Lennox and Angus are the two Scotsmen we have seen before. Angus (with Ross) brought Macbeth the news that he had been given the title of Thane of Cawdor. Lennox was at Macbeth's banquet and at the door the witches' cave when Macbeth visited them. The other two who speak are Menteith and Caithness, whom we have never seen before. Also, their names are given only in the speech headings. If we were seeing the play, rather than reading it, all we would know about them is that they are Scotsmen. None of these men have any marked individuality, and our general impression is that these men in beards and kilts are representatives of all the Scots who hate Macbeth and can't wait for his defeat.

Menteith says of Malcolm and Macduff, "Revenges burn in them; for their dear causes / Would to the bleeding and the grim alarm / Excite the mortified man" (5.2.3-5). Their "dear causes" are their motivations -- Macbeth's murder of Malcolm's father and of Macduff's wife and children. An "alarm" is a battle, a "mortified man" is one who is half-dead, and "excite" was used the way "incite" is used now. Menteith is saying even a man who was half-dead would rush into the most bloody battle if that man had the reasons to fight that Malcolm and Macduff have.

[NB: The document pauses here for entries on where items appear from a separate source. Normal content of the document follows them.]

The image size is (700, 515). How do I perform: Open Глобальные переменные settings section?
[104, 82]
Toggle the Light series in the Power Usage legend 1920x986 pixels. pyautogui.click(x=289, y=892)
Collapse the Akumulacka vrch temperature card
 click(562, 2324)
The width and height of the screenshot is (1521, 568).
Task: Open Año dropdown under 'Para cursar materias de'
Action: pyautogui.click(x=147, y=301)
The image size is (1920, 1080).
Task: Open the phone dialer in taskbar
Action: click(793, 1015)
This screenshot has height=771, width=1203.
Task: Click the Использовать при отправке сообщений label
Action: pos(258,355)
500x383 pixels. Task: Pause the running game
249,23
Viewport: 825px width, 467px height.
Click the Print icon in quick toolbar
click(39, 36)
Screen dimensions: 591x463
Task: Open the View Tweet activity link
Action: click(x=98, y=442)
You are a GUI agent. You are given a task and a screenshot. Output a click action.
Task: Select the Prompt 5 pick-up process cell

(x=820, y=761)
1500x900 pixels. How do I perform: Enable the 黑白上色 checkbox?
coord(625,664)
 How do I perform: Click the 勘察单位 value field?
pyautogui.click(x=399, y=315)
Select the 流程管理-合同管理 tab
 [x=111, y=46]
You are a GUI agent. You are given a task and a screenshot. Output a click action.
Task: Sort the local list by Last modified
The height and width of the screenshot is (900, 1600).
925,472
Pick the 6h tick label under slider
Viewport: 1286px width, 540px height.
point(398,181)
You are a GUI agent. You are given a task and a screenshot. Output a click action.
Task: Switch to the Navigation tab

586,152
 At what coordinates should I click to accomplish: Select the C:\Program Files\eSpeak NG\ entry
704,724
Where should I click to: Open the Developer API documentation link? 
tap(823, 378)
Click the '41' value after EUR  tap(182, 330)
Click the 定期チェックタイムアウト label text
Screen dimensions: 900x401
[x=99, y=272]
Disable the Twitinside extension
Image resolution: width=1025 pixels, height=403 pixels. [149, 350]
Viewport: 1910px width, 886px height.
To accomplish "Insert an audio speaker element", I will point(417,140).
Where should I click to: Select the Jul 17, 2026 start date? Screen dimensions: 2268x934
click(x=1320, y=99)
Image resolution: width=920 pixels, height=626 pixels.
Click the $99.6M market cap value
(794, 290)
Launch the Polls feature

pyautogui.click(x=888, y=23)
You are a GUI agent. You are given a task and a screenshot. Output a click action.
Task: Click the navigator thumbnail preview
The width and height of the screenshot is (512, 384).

Shortly after this, the conversation turns to how things look from Macbeth's point of view. Menteith asks what the tyrant is doing, and Caithness replies, "Great Dunsinane he strongly fortifies: / Some say he's mad; others that lesser hate him / Do call it valiant fury" (5.2.12-14). Then he adds, "He cannot buckle his distemper'd cause / Within the belt of rule" (5.2.15-16). Macbeth's cause is sick, "distemper'd," because he is defending himself against the consequences of his own criminal actions. Furthermore, Menteith's metaphor portrays Macbeth as being so sick that he is grossly swollen, unable to put a belt around himself, unable to rule himself. Call it madness or valiant fury, Macbeth is out of control and in no shape to fight.

Angus comments that every minute Macbeth faces a new revolt, all reminding him that he has breached his faith as King Duncan's subject and Banquo's friend and king: "Now minutely revolts upbraid his faith-breach; / Those he commands move only in command, / Nothing in love" (5.2.18-20). In fact, he is not even in command of his own senses. Because of his guilt, he must think that everyone and everything is out to get him, as Menteith says: "Who then shall blame / His pester'd senses to recoil and start [jump, jerk], / When all that is within him does condemn / Itself for being there?" (5.2.22-25). In the next scene, we will see that what these men think about Macbeth is all true.

All of this said, they march on to Birnam wood to meet Malcolm, who is "the medicine of the sickly weal" (5.2.27), the cure for sick Scotland.